İklim değişikliğini durdurmak için son şansımız!

Erdal Musoğlu Y
İklim değişikliğini durdurmak için son şansımız!

Saygın düşünce kuruluşu Chatham House, ‘2021 iklim Değişikliği Risk Değerlendirmesi’ raporunu yayınladı. Varılan sonuçlar geleceğimiz için son derece endişe verici. Eğer sera gazı salımları 2030’dan önce çok önemli biçimde azaltılmaz ise bu etkiler 20-30 yıl içinde tamamen kontrolden çıkıyor. Bakın rapor başka neler söylüyor:

Felaketler zinciri...Rapor, iklim değişikliğinin riskleri ile bu değişikliğin, üretkenlik ve sağlık, gıda ve su, göçler, ekonomi ve ticaret üzerindeki etkilerini inceliyor. Eğer sera gazı salımları 2030’dan önce çok önemli biçimde azaltılmaz ise bu etkiler 20-30 yıl içinde tamamen kontrolden çıkıyor.

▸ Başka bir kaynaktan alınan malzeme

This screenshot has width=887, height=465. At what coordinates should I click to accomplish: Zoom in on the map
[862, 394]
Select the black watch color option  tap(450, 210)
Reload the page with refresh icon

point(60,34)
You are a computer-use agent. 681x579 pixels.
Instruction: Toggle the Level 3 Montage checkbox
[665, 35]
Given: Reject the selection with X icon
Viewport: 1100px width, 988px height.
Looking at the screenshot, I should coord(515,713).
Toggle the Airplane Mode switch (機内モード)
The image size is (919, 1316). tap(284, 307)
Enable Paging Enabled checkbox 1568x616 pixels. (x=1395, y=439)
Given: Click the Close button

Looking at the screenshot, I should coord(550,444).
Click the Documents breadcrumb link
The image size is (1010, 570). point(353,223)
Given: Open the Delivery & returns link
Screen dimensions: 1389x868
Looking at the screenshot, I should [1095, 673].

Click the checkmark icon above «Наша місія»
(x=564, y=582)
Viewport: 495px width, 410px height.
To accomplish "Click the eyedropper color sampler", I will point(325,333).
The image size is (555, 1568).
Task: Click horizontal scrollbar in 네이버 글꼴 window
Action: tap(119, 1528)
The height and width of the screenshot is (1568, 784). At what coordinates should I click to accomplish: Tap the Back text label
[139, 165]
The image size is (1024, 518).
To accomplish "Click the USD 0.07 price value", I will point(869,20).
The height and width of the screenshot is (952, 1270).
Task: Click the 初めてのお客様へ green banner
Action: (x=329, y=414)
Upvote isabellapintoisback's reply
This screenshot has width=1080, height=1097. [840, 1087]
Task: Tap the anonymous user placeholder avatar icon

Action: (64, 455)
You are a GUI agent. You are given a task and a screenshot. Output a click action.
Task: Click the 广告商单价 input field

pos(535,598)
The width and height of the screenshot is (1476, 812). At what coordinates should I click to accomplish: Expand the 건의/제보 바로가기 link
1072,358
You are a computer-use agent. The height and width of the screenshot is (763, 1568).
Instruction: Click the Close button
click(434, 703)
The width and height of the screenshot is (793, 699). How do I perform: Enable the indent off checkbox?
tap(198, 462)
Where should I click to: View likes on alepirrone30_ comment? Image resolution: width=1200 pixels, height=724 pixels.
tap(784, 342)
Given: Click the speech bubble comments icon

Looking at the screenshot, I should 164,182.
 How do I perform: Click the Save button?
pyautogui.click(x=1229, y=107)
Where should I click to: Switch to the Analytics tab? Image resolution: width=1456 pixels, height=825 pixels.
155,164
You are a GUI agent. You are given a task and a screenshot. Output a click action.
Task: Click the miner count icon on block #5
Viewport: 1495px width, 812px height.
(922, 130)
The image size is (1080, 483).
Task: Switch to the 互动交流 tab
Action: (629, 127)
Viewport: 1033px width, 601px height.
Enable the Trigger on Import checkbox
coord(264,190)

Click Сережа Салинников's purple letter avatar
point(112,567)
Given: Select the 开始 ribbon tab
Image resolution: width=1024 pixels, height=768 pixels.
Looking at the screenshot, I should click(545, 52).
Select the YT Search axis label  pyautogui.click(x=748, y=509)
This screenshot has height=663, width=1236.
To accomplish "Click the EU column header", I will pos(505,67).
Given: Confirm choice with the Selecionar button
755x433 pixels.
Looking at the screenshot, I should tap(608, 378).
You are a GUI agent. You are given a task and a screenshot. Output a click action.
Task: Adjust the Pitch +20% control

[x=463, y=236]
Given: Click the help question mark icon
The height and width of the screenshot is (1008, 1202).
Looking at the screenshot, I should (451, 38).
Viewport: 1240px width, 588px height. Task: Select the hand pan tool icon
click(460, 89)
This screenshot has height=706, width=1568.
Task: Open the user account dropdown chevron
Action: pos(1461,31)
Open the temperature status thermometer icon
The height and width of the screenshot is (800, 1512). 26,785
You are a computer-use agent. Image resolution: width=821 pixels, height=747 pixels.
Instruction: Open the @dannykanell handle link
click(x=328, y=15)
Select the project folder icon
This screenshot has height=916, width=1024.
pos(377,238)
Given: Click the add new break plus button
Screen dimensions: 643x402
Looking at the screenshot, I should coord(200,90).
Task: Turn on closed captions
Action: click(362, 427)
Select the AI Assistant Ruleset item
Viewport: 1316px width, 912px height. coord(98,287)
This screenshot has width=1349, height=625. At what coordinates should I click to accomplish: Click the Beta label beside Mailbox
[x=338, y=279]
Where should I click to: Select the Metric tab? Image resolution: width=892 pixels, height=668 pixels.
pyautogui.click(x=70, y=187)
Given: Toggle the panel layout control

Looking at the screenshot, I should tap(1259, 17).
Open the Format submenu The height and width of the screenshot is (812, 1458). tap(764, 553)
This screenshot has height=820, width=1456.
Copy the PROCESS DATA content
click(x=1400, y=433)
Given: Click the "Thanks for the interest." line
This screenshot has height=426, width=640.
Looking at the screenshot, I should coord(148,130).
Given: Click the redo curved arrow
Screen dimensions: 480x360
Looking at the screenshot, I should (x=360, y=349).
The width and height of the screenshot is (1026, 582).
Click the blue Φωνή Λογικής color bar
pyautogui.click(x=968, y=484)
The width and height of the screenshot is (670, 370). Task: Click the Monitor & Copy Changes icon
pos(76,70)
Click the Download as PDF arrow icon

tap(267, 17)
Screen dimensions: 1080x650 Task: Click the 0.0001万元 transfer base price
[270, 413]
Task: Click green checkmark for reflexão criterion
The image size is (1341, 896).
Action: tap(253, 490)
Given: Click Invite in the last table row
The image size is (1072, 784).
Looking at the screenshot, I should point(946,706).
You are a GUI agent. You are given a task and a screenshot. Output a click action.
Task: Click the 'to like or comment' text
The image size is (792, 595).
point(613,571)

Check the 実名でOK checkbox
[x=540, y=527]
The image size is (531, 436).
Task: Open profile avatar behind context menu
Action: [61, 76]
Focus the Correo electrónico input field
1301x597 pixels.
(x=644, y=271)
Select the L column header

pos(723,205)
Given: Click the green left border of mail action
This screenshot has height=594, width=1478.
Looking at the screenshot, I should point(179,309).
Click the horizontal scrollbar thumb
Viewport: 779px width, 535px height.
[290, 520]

BM’in bir önceki 2015 Paris (COP21) toplantısında alınan ‘bağlayıcı’ kararlara ülkelerin çoğu uymadı, ‘Ulusça Belirlenmiş Katkılar’ (Nationally Determined Contributions - NDC) neredeyse hiçe sayıldı. Chatham raporu eğer böyle devam edilirse 2030 da karbon salımı azalmasının yalnızca %1 olacağı ve yüzyıl sonu küresel ortalama sıcaklık artışının COP25 de belirlendiği gibi 1.5 derece santigrad değil 2.7, hatta 3.5 derece olacağı sonucuna varıyor!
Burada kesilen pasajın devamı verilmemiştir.